XR implemented into wearables can reach a number of markets, and will reach even more as the technology gets perfected. Marketing, retail, and advertising industries are waiting for XR wearables to take off in hopes of new methods of displaying advertising. There are many applications for marketing, such as showing how a new shirt would look on you before you buy it without even physically holding the shirt. Entrepreneurs in the gaming industry are jumping on board as well — as mentioned above, Pokémon Go was a giant step forward for video games.
If you acknowledge how XR can transform education, then you can probably pretty easily translate that to the healthcare industry. Similar to teaching students, extended reality will allow for the instruction of surgical procedures. Probably more appreciated, it allows for the instruction of surgical procedures not to be done on patients, but as simulated training sessions in practices such as ophthalmology to further educational and procedural efforts.

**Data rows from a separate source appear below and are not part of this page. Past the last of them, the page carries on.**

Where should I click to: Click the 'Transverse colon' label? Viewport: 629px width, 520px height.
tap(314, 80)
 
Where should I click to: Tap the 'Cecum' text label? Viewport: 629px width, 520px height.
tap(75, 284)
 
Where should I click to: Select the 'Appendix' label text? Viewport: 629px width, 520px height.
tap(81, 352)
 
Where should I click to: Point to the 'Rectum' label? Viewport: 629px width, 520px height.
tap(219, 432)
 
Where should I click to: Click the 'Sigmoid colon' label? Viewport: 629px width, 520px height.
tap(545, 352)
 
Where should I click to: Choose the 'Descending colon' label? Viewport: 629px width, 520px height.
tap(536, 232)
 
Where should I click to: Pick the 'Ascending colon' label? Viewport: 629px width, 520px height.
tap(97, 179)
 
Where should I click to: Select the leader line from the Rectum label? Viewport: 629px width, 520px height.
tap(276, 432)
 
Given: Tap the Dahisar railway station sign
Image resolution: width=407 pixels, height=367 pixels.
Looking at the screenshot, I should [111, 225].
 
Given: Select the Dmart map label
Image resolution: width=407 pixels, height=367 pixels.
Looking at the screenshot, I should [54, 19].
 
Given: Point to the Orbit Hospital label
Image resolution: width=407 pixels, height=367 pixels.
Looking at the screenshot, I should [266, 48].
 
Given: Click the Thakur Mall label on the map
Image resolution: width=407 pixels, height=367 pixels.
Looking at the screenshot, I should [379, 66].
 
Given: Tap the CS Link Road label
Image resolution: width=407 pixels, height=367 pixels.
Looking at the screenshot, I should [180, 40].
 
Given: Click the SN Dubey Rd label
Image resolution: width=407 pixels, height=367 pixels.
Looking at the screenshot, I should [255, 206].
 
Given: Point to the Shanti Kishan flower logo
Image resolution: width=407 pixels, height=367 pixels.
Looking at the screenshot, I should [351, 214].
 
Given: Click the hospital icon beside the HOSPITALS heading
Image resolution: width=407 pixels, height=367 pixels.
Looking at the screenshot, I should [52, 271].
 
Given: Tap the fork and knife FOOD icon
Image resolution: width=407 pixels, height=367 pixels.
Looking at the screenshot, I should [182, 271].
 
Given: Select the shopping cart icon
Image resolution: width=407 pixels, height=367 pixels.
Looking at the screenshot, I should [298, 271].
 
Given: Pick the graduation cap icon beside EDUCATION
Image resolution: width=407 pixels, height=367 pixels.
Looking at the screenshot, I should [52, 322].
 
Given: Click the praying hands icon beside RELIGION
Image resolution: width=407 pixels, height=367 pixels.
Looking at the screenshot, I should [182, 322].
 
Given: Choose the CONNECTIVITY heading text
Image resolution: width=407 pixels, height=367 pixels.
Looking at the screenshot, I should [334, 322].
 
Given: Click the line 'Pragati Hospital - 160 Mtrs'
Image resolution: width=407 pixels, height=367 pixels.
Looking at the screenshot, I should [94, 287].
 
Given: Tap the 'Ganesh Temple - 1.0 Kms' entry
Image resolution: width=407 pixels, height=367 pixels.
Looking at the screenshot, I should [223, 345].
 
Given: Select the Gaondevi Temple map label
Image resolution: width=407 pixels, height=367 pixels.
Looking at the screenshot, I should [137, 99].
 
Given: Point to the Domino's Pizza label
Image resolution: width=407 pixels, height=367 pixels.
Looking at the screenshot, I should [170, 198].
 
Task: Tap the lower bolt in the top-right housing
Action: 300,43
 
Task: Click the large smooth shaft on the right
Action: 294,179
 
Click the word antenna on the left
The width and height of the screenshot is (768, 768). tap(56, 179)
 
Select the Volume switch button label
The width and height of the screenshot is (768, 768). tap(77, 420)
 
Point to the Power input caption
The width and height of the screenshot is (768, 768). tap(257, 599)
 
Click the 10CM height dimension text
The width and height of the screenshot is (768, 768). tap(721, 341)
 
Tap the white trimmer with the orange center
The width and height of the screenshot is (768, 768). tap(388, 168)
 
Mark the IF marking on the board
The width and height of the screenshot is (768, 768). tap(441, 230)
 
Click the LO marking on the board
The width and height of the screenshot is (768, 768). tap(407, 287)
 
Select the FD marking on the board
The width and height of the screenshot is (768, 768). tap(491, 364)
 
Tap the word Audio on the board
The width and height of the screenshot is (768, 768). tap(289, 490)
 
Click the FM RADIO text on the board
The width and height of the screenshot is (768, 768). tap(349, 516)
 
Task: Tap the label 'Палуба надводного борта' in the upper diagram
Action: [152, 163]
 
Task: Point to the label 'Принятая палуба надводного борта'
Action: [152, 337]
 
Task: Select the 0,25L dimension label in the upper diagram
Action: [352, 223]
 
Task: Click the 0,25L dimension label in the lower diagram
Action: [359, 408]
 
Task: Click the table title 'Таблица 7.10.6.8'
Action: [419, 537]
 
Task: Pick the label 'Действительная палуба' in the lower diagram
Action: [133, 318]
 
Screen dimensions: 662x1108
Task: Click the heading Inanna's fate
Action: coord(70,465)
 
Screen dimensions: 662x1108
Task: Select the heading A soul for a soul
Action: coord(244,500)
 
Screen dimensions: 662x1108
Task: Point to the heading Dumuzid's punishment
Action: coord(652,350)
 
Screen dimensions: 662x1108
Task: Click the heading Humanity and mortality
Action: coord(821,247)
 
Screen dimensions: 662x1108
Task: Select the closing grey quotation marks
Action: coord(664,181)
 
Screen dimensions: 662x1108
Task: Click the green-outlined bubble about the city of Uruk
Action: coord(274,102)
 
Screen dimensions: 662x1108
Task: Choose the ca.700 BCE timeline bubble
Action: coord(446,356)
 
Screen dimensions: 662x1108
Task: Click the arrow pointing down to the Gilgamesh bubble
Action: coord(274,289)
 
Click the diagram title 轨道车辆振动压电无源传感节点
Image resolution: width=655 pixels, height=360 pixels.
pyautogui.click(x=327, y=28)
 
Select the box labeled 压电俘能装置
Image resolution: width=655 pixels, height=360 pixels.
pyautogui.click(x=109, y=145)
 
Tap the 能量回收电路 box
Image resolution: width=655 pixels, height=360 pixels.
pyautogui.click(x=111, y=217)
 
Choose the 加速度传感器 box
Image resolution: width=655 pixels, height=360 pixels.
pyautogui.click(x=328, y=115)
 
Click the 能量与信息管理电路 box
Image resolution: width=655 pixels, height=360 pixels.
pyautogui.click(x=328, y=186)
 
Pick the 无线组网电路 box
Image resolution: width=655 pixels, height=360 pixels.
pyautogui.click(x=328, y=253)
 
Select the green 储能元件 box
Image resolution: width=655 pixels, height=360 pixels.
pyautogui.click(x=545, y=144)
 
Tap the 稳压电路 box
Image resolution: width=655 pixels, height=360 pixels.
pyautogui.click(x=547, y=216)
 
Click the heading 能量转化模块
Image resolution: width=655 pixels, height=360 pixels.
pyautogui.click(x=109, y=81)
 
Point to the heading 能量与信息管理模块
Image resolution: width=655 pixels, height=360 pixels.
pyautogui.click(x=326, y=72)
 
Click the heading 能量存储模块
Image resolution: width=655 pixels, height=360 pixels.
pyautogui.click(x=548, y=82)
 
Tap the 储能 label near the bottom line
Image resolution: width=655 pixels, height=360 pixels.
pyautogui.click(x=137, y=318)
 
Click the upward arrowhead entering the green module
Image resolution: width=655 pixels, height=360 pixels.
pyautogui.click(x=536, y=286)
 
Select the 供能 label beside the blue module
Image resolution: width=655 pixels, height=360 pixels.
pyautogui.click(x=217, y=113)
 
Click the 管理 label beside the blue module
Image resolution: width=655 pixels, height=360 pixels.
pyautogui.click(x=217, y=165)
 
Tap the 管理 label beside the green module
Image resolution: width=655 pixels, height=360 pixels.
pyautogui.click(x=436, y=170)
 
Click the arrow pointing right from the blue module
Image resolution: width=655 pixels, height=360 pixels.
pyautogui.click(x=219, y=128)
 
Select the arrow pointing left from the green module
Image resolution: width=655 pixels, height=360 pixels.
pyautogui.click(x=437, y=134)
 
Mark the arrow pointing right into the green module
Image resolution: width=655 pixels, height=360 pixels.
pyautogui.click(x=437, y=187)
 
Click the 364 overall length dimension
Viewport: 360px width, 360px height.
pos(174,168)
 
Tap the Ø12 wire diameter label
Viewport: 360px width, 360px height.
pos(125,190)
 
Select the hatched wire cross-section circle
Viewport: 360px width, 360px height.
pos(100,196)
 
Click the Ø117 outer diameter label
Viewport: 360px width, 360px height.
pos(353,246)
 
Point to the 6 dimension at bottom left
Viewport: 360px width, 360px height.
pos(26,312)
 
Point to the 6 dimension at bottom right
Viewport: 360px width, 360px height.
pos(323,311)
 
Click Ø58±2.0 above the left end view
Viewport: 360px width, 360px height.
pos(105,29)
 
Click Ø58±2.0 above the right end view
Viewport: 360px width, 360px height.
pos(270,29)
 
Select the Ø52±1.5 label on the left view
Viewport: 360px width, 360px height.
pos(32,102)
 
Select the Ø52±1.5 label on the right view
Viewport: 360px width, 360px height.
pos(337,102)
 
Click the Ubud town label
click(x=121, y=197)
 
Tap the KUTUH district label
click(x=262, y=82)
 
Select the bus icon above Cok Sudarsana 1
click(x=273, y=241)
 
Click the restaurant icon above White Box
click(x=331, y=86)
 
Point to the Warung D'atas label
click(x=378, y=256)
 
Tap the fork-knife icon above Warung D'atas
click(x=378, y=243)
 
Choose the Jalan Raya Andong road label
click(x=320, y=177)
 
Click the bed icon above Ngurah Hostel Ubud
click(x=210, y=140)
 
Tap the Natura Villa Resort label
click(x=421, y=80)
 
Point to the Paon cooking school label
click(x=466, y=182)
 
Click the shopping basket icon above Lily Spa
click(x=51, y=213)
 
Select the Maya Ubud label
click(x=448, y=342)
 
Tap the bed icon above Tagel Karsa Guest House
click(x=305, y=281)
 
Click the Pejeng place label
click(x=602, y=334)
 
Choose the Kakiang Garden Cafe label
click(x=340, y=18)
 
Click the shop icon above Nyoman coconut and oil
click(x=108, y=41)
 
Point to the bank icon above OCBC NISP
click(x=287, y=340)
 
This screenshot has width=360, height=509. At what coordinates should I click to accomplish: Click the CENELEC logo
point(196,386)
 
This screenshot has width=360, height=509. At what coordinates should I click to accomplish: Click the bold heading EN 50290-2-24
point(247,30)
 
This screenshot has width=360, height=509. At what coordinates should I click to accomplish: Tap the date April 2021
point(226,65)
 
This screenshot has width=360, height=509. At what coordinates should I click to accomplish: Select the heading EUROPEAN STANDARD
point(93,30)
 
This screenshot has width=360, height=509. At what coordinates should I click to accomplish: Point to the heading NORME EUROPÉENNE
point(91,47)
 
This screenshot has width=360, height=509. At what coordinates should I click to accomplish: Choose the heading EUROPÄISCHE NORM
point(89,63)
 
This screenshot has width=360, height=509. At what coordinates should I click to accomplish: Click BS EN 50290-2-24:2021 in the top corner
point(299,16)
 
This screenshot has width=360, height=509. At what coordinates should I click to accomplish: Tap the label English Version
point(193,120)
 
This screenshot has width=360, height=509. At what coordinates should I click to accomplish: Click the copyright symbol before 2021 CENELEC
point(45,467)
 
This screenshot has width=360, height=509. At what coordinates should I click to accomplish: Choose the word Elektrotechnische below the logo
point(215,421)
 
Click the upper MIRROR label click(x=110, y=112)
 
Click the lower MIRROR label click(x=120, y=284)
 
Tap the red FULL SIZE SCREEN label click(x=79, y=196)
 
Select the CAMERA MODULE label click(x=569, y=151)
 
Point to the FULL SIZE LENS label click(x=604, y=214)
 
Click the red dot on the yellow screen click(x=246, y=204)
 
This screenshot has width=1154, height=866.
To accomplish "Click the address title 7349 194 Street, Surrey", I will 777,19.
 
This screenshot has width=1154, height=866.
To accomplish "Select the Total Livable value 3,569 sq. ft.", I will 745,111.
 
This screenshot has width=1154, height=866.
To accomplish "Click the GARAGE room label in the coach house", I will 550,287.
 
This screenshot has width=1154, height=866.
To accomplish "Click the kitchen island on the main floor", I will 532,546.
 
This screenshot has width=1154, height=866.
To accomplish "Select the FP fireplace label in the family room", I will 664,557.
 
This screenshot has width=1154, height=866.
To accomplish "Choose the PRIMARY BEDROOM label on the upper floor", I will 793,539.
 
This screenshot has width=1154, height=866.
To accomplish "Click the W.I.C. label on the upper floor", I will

For example, XR could better prepare a prospective ophthalmologist for eye surgery. It would help the immensely if they could see where the veins and astigmatisms are located on a patient’s eyeball and calculate the potential damage of an incision before they find out the hard way. It could also help out during surgery, assisting a surgeon in real time. Medical students can even study, in depth, the inner workings of any human body part they choose to specialize in.
Extended reality has numerous practical applications. Further developments will only bring far more innovative ways to revolutionize how we see and interact with the world. If we can already fathom the significant impact XR can have on the way we learn, what we wear, and the future of healthcare in 2017, there’s no telling how far it will launch us forward in 2018.